Activity:
Copy out every line of the records in which "size" can be found.
*** Provided records ***
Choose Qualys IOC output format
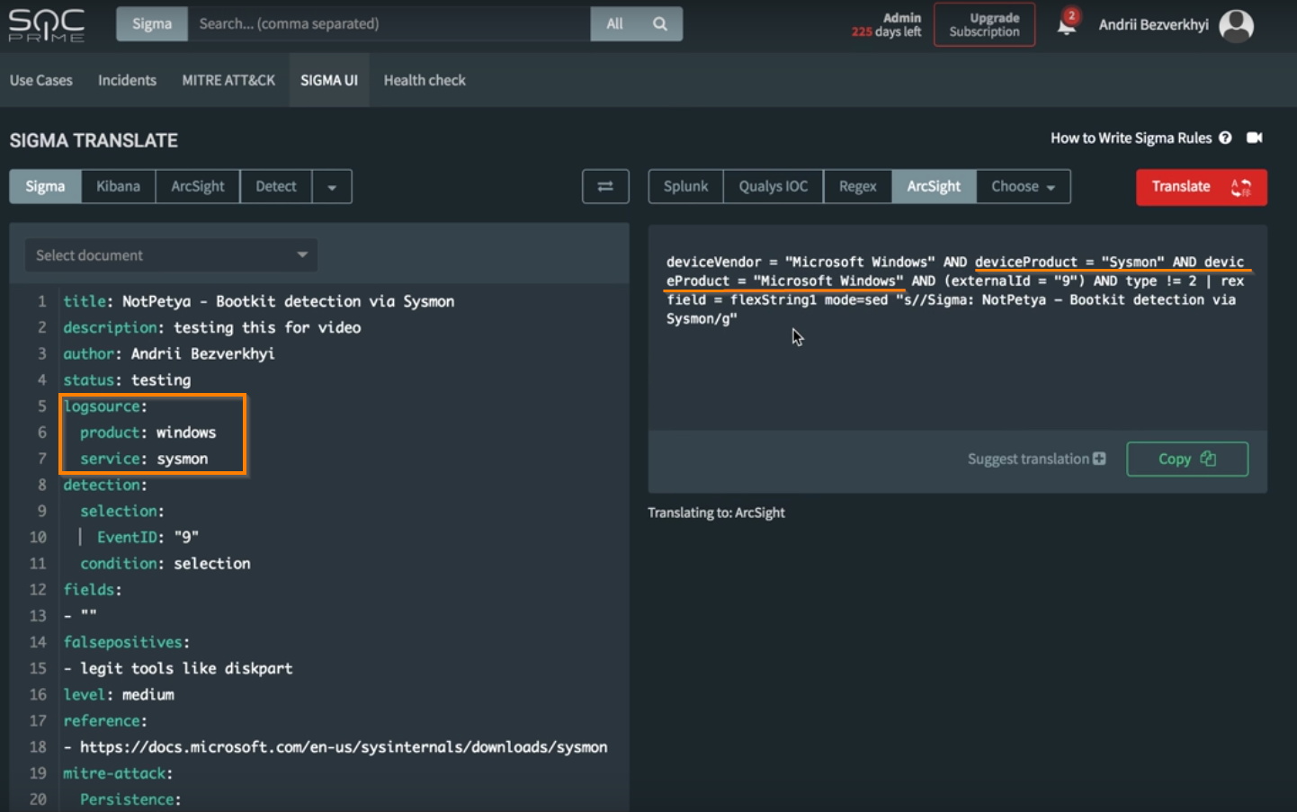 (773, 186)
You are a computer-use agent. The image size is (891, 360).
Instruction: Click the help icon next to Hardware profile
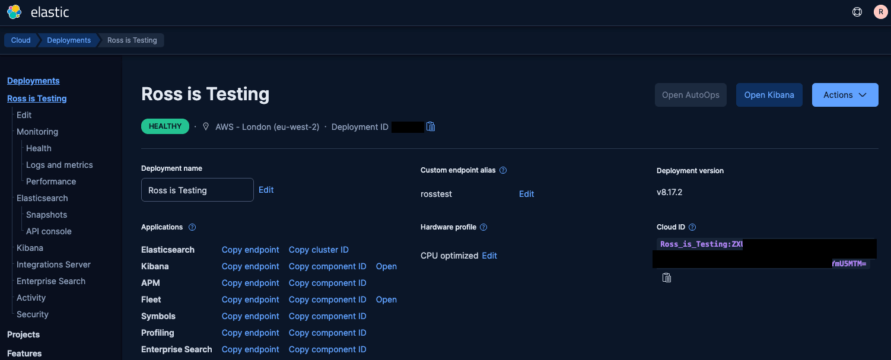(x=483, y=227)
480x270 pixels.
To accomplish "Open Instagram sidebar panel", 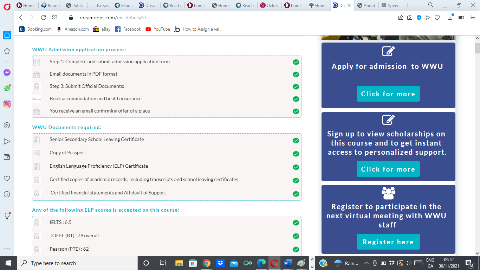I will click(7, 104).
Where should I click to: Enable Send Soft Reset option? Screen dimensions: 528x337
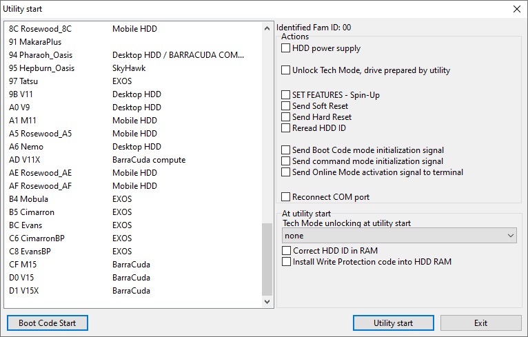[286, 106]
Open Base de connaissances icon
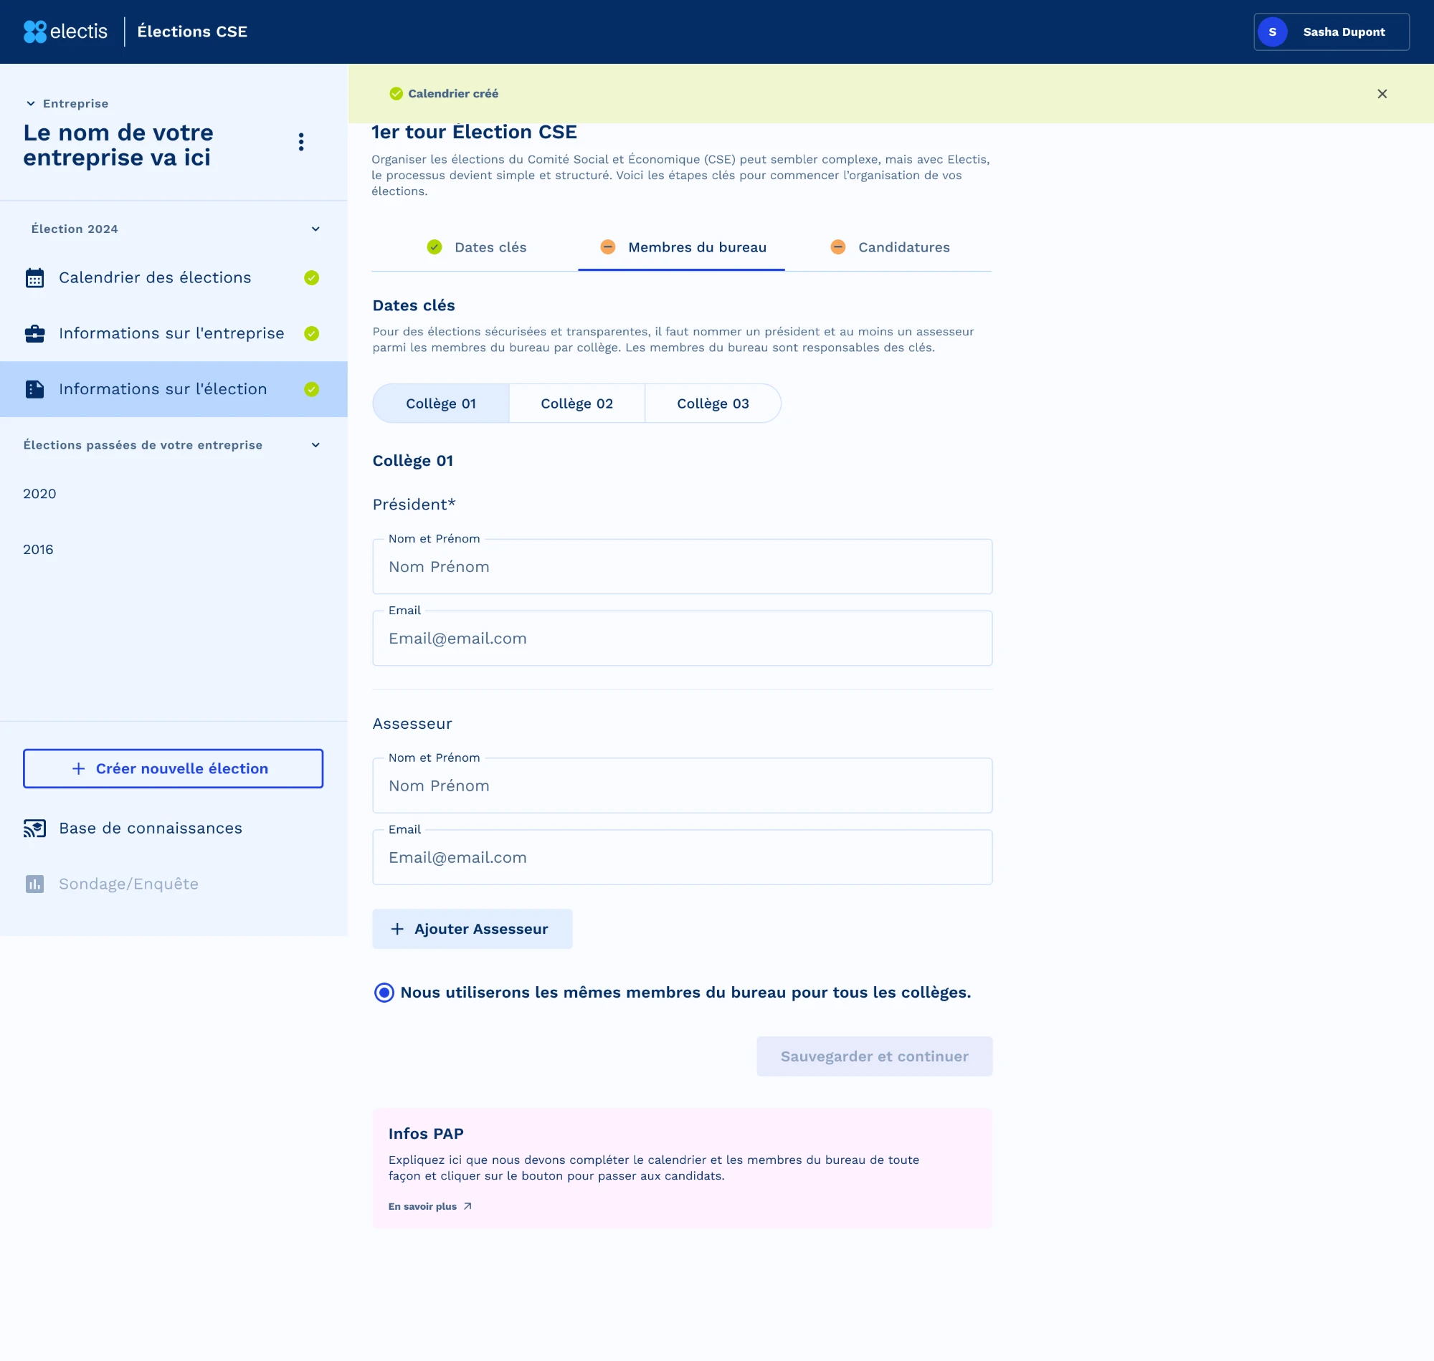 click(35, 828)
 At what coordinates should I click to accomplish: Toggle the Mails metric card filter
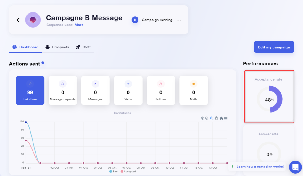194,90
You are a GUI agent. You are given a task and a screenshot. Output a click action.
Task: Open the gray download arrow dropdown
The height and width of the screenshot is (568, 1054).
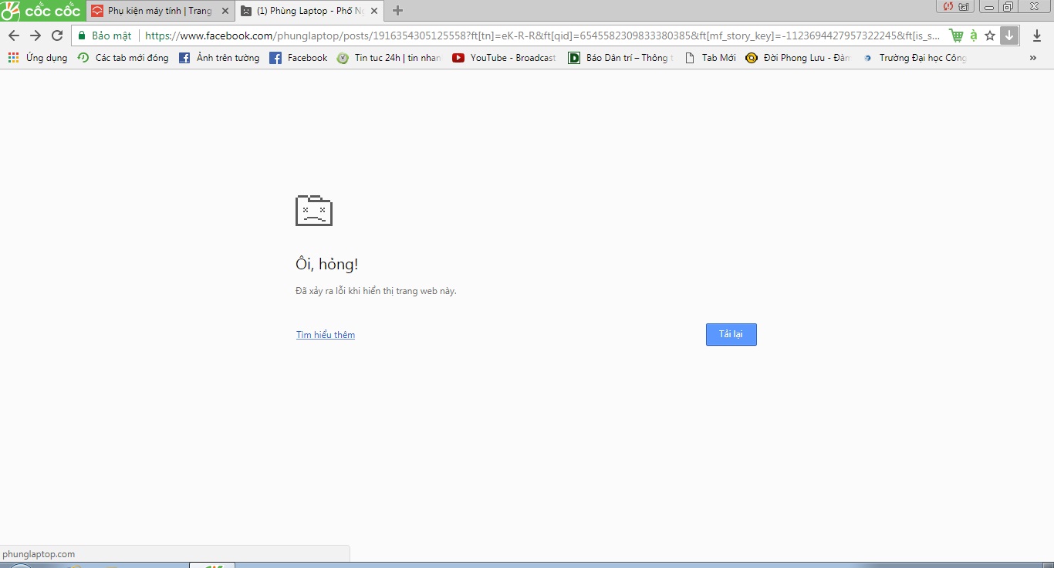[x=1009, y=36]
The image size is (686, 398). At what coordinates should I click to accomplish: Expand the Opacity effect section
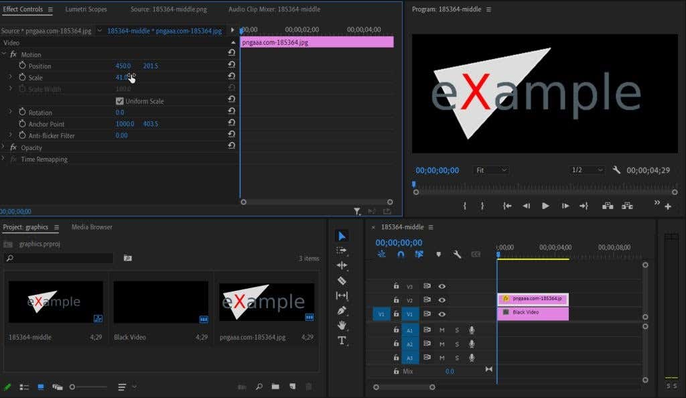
*** End of Provided records ***
Task output:
You are a computer-use agent. The image size is (891, 360).
The image size is (686, 398). At what coordinates should I click to accomplish: Expand the Opacity effect section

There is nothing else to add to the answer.